I will say up front and center: The Fault is better. The writing style is more sophisticated. The characters are more developed. The story deals with death more intimately and much more realistically. The connection between Hazel Grace and Augustus Waters is deeper and more heartfelt than the relationship between Oliver and Jenny, even though they are all supposed to be intellectuals of some sort.
Love Story is almost still an outline. The story was published too soon and still needs work. It isn't finished! Yes, it's a classic but it can never be called literature. The success of the story in 1970 must have been due to timing. Jenny was ethnic in an era when the blonde-haired blue-eyed standard of beauty was being challenged by the "other." It was what we wanted to read and see at the time.
Here's a brief summary of the story: Harvard jock meets Radcliffe music student. Oliver Barrett IV has generations of wealth and accomplishment behind him. Jenny Cavalleri is the daughter of an Italian baker, although her father is specifically not an immigrant and does not speak Italian. The social gap between the lovers is wide but the disparity of their class is part of what attracts them to each other. They date, marry while still in school against the wishes of Oliver's parents, and then struggle to make ends meet. Oliver achieves success with his wife's help and then - blam - she dies.
The heart of this story is about Oliver and his father, not about Oliver and Jenny.
Oliver gets good grades, excels in sports, but is angry at his father because he gets no recognition for his accomplishments. Oliver is expected to do well because he's a Barrett and generations of Barretts have always done well. There's even an underlying suggestion that many of Oliver's accomplishments are due, not to his personal efforts, but instead due to his last name and the financial contributions made by his father.
Jenny is this perfect character with no apparent faults. Everyone in the neighborhood loves her. She sleeps with Oliver without expecting a relationship. She marries Oliver when he's broke and then helps her husband through law school. Jenny doesn't even suffer tremendously when she becomes ill and only asks to be held tightly right before she dies.
Jenny's illness and death scene is shorter and less detailed than Oliver's opening hockey games which play no significant part in the story. (And what's with the doctor telling Oliver that Jenny is sick and asking him to keep the information to himself? WTF? My God, times really have changed.)

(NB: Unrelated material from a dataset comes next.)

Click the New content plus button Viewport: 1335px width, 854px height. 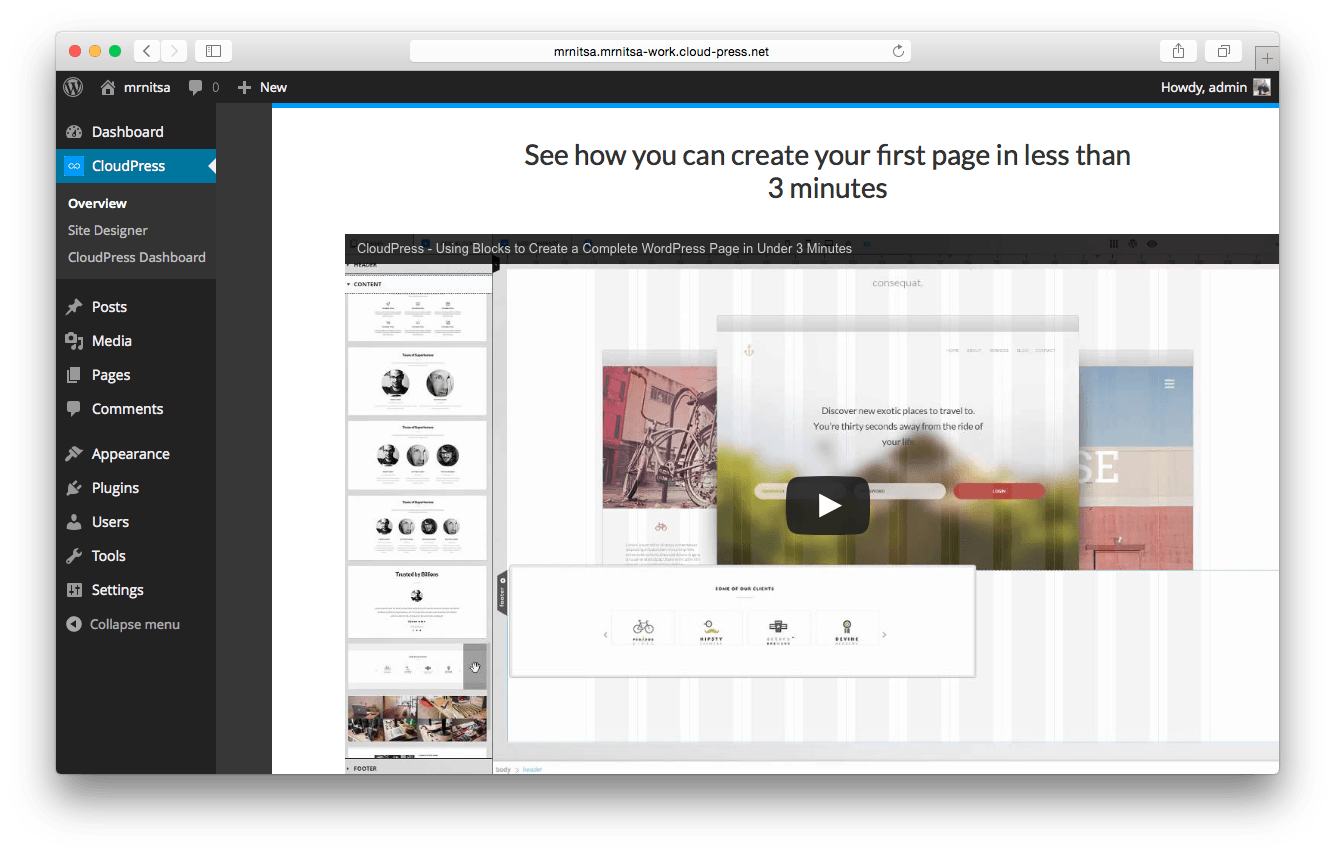[262, 87]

Love Story is about how Oliver stands up to his father, makes his way in the world, graduates third in his class without his father's assistance, learns the value of money, and then acknowledges the unconditional love he feels for his father after he has matured and become a successful man in his own right. With a little more work, Love Story might have been a work of literature but probably not the great success it was in theaters.